Hands on Impressions: Ninja: Legend of the Scorpion Clan

One of the hot new games featured at AEG's booth this year was Ninja: Legend of the Scorpion Clan.  Set in the world of L5R, this is the first in what the company hopes to be a series of lighter L5R board games.  Their hope is to create more titles, pitting different clans against one another.  I was personally excited to try this as I have been interested in L5R culture, but found breaking into the card game challenging to say the least.  With the lack of a good set of rules, it appears that only those who have friends already fluent in the language of L5R can really learn the ins and outs of the popular trading card game.  This new set of board games is perfect for entering the samurai world of L5R. 

I unfortunately did not have the opportunity to sit and play Ninja at Gen Con, but I had obtained a copy for review and I finally got it to the table during a recent Friday game night.  That evening Rob, our in-house expert on all things L5R, and I sat down to see what this game was all about.  Ninja is centered around the Lion and Scorpion Clans (both of which are Rob's preferred Clans).  The board features a map of a castle in the heart of the Lion Clan provinces.  It is a beautiful board, but I wish the walls were a bit more defined.  They tend to blend in with the surroundings making it a little confusing when trying to locate the boundaries.

The game supports 2-4 players.  One or two players can play as the Samurai Guards who stand, alert, around the grounds of the castle.  The other one or two players take on the role of the intruders who move secretly around the board.  One player plays as a Ninja and the other as a Traitor amongst the Lion Clan.  In a two or three player game one player handles both traitors.

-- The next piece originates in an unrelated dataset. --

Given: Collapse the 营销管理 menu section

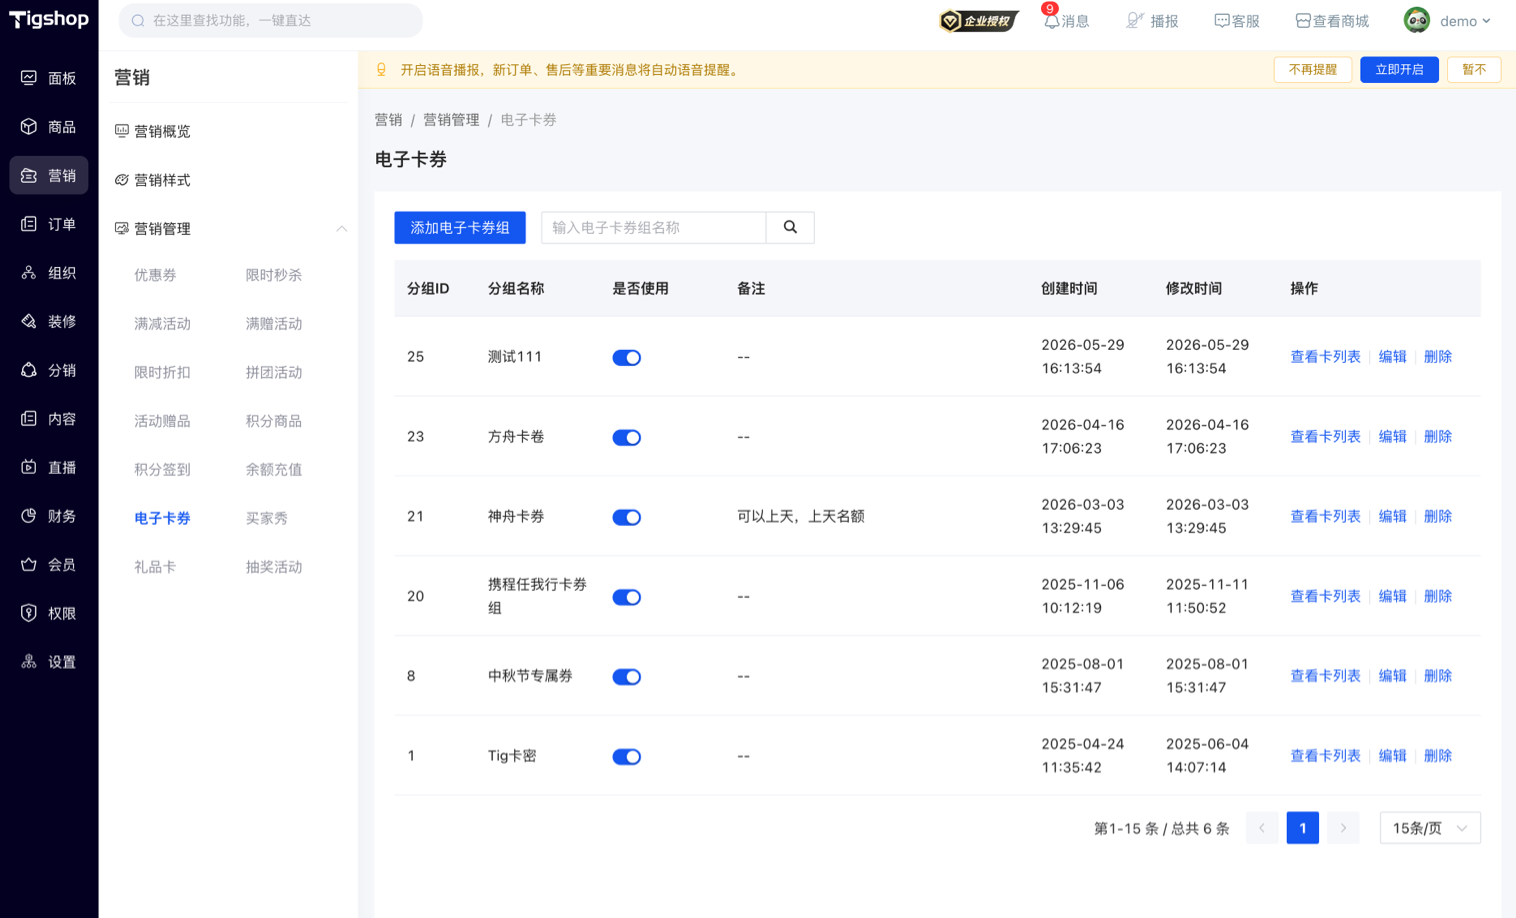Looking at the screenshot, I should point(341,229).
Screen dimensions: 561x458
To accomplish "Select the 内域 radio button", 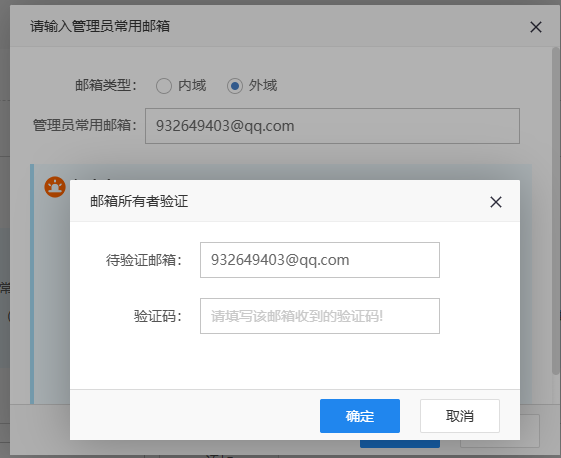I will pyautogui.click(x=164, y=86).

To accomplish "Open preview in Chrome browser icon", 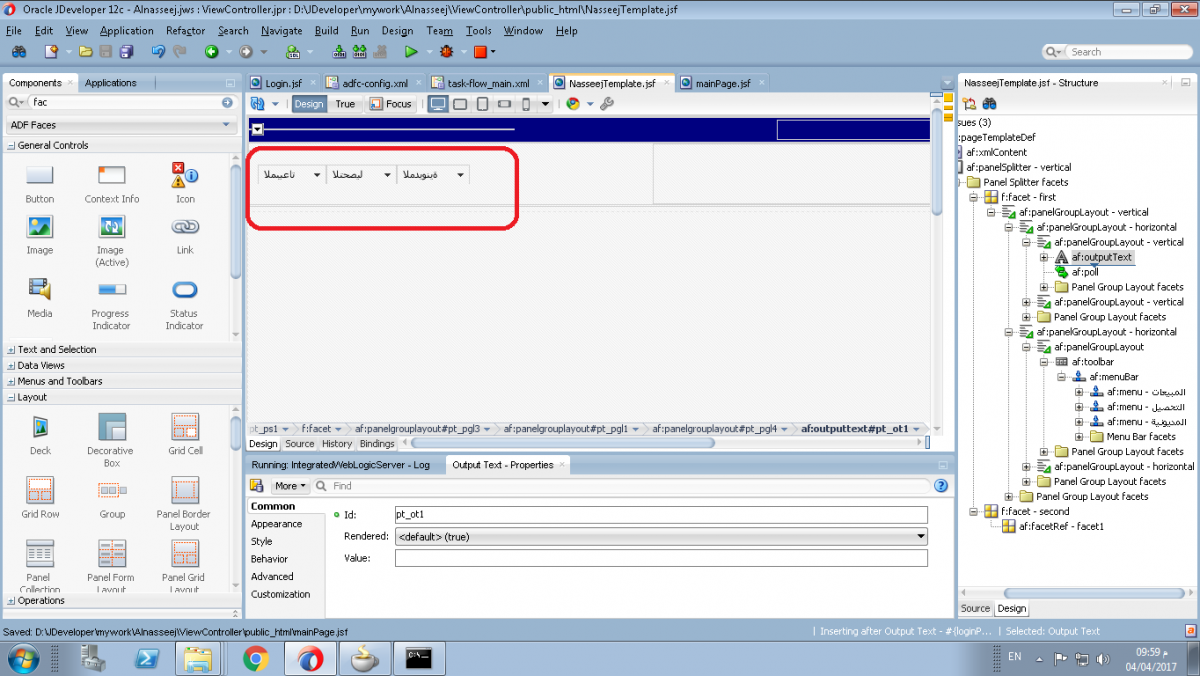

The traitors are given different secret objectives that they must complete in order to win the game.  These could be anything from destroy the supplies to kill the honored guests.  Each intruder must navigate across the board, undetected, to locate their goals.  To do this, they chart their moves secretly on a map hidden from view.  While moving and searching around the grounds, the guard player(s) are given clues as to the where-a-bouts of the intruders.  The faster the intruders move, the more easily they are heard and possibly discovered.  Through deduction, and the help of some cards, the guards attempt to locate the intruders and remove the threat. 

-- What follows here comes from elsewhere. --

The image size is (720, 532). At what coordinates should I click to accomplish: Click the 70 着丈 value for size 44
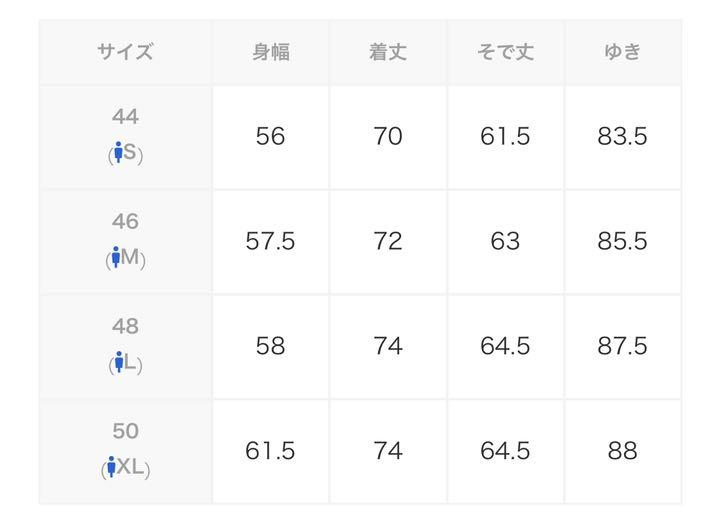[388, 137]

The game suggests that play time is around an hour.  Do not expect this for your first game.  Like most games, expect to add at least an extra 1/2 hour, and in the case of our first game it was more like an extra hour.  We found the initial set up to be simple enough, but did have some trouble working out all the rules on our first run through.  We often found ourselves checking in with the rules for clarity and thought that some of the rules could have been clearer.  I do believe the game will run much quicker the next time we play though.  More in the realm of 60-75 minutes.

Despite the extra length of our initial game, I thought the game was enjoyable.  I am a fan of most deduction games and found great pleasure in sneaking around the board as a ninja.  Not so sure Rob was happy about the situation, though.  I lucked out and managed to find my two objectives rather quickly and escaped without a scratch by turn 11. Sorry Rob!  

Ninja: Legend of the Scorpion Clan is set to reach your FLGS this October and would be a great holiday gift for anyone who loves deduction games. A beautiful game with solid game play, this is sure to to bring a smile to any Ninja fan!